これらの要素を決めておくことで、伝えたい内容が明確で、違和感のないアニメーション映像になるでしょう。

ビジネス的な要素を含む場合、上記に加え、利益目標や掲載媒体、予想される視聴層も考慮します。

構成は、アニメーション映像の基盤となる部分ですので、時間をかけて構想を練ります。

絵コンテを描く

絵コンテとは、アニメやドラマ、映画、CMなど映像作品を制作する時にストーリーの流れをイラストと文字で表現した台本の資料、設計図です。

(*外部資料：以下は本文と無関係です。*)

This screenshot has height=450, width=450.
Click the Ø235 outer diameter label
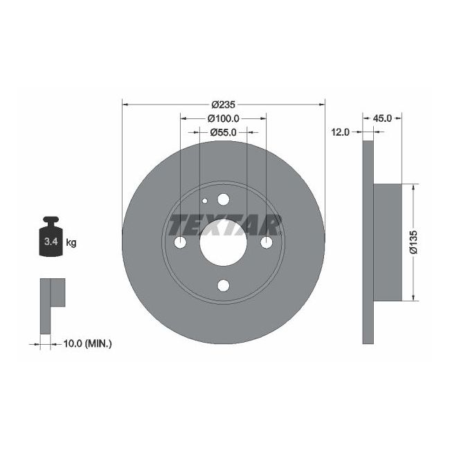click(223, 105)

アニメーション映像を制作する際に絵コンテを制作することは必須となります。

絵コンテに記載する内容は以下のとおりです。

 

  • ・シーンごとの構図
  • ・キャラクターの動き方、カメラワーク
  • ・セリフ
  • ・効果音
  • ・カットの秒数
  • ・シーン番号、カット番号

 

すべての記載内容をイラストのみで表現する必要はなく、詳細な説明は文字ベースで行います。

しかし、情報量が多いと混乱を招くので、必要最低限の情報をピンポイントで挿入します。

原画を描く

原画とは、キャラクターや物体の一連の動きの中のポイントとなる絵を指します。

表現したい動作によって、具体的な原画の枚数は異なり、枚数は自由です。

例えば、シンプルな歩行動作であれば、足を交互に出す2枚の原画で足ります。

制作会社では、アニメーション映像の原画を担当する「原画マン」というポジションが設置されることがあります。

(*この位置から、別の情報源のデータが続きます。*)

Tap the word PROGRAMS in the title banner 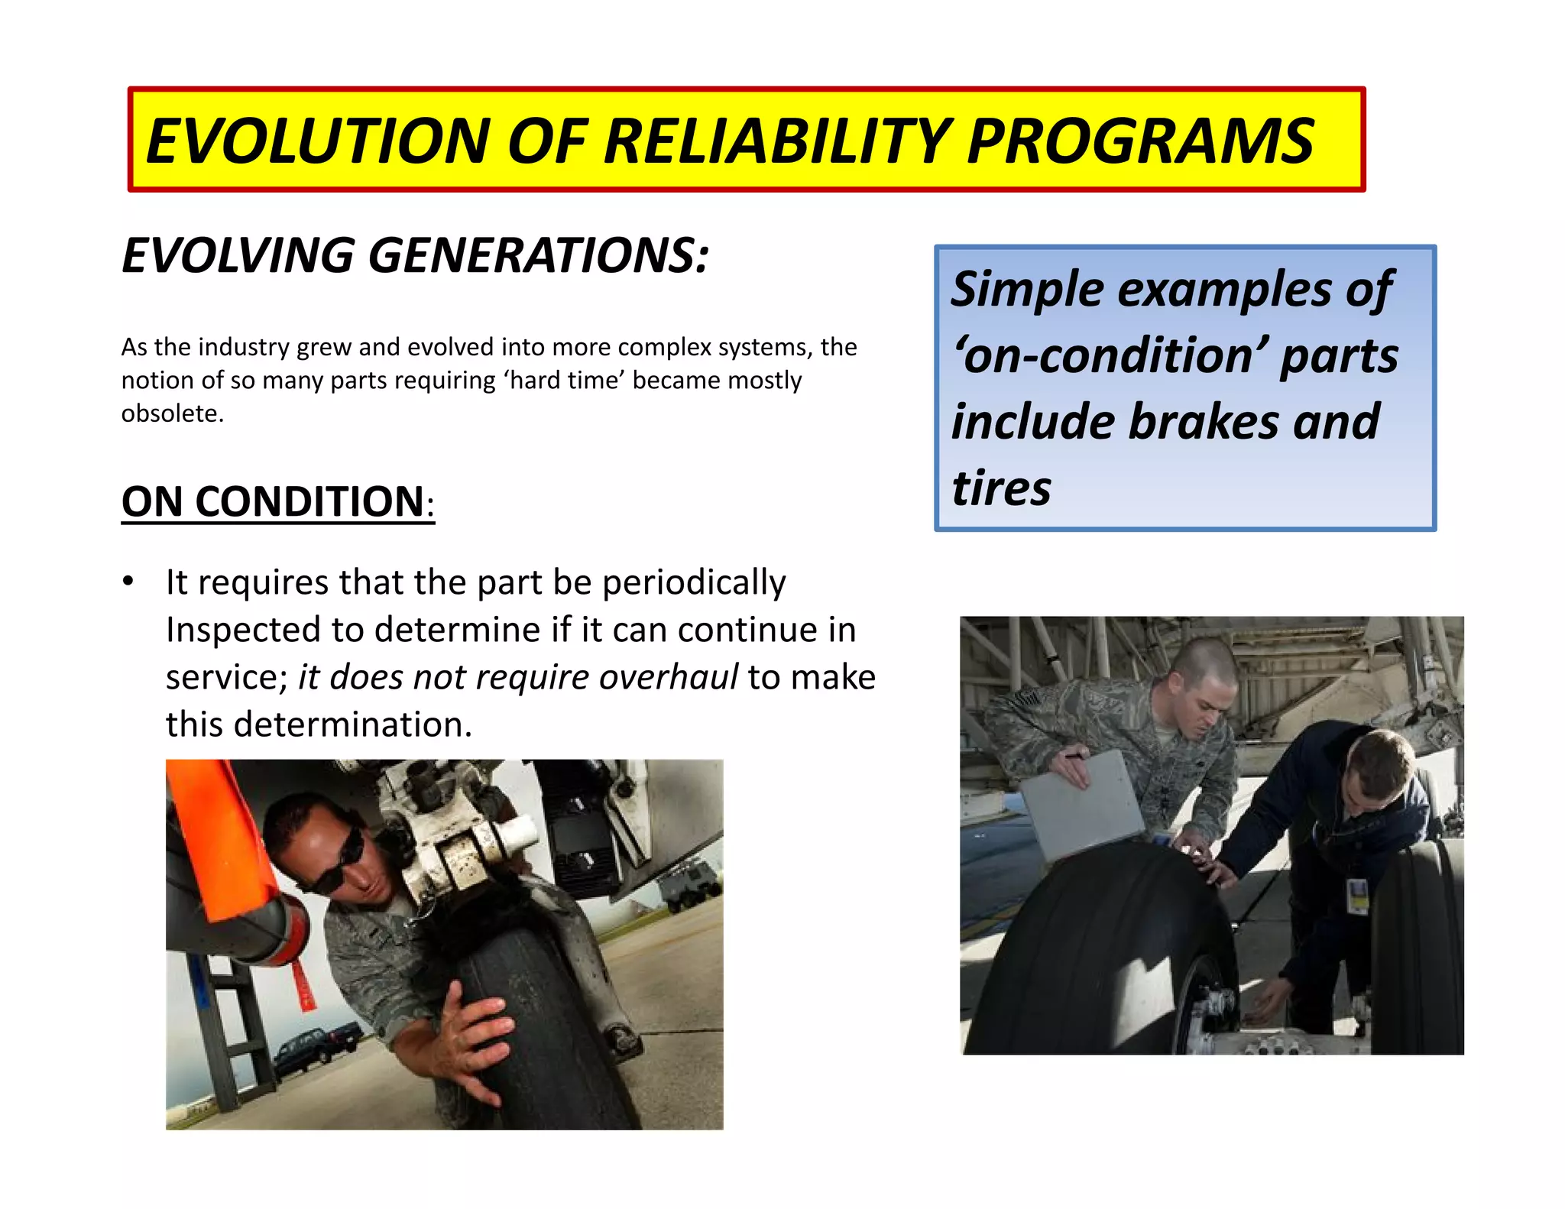pos(1140,141)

個人で制作する時にはPhotoshopやIllustratorなどのソフトを利用すれば、簡単に描くことができます。

ソフトの使い方が分からない場合、手書きで制作しても問題ありません。

中割りを描く

原画を描いた後は中割りです。

中割りとは、原画と原画の間の絵であり、アニメーション映像の中でキャラクターが実際に動いているように見せる重要な役割があります。

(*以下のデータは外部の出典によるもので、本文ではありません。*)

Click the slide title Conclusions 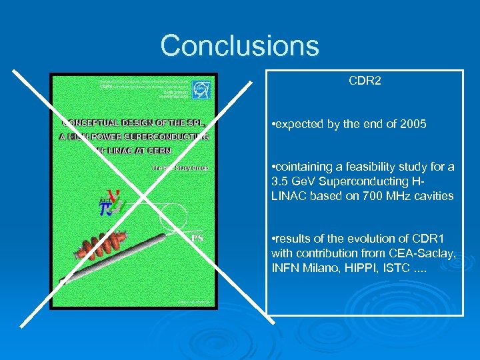tap(240, 46)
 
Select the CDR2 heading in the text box tap(365, 81)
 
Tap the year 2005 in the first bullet tap(413, 124)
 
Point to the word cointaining tap(302, 167)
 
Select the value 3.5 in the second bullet tap(279, 181)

適切に中割りを挿入することで、実写映像のように滑らかな動きを実現できます。

原画同様、中割りの枚数も表現したい動作によって変わります。

例えば、シンプルな歩行動作であれば、足を交互に出す2枚の原画に加えて、6枚の中割り(右足・左足で3枚ずつ)を制作すると、違和感のない自然な動きになります。

キャラクターだけではなく、背景の動きにも利用されます。

どのように中割りを配置すれば、視聴者が違和感を感じないかを意識して、中割りを描きましょう。

動画化する

作成した原画と中割りを動画編集ソフトを使って動画化します。

事前に決めたコマの中に絵を配置するイメージです。

効果音やキャラクターのセリフ、ナレーション、BGMなどの音声を挿入したり、色彩の調整、2dの不要なシーンのカットなどを行います。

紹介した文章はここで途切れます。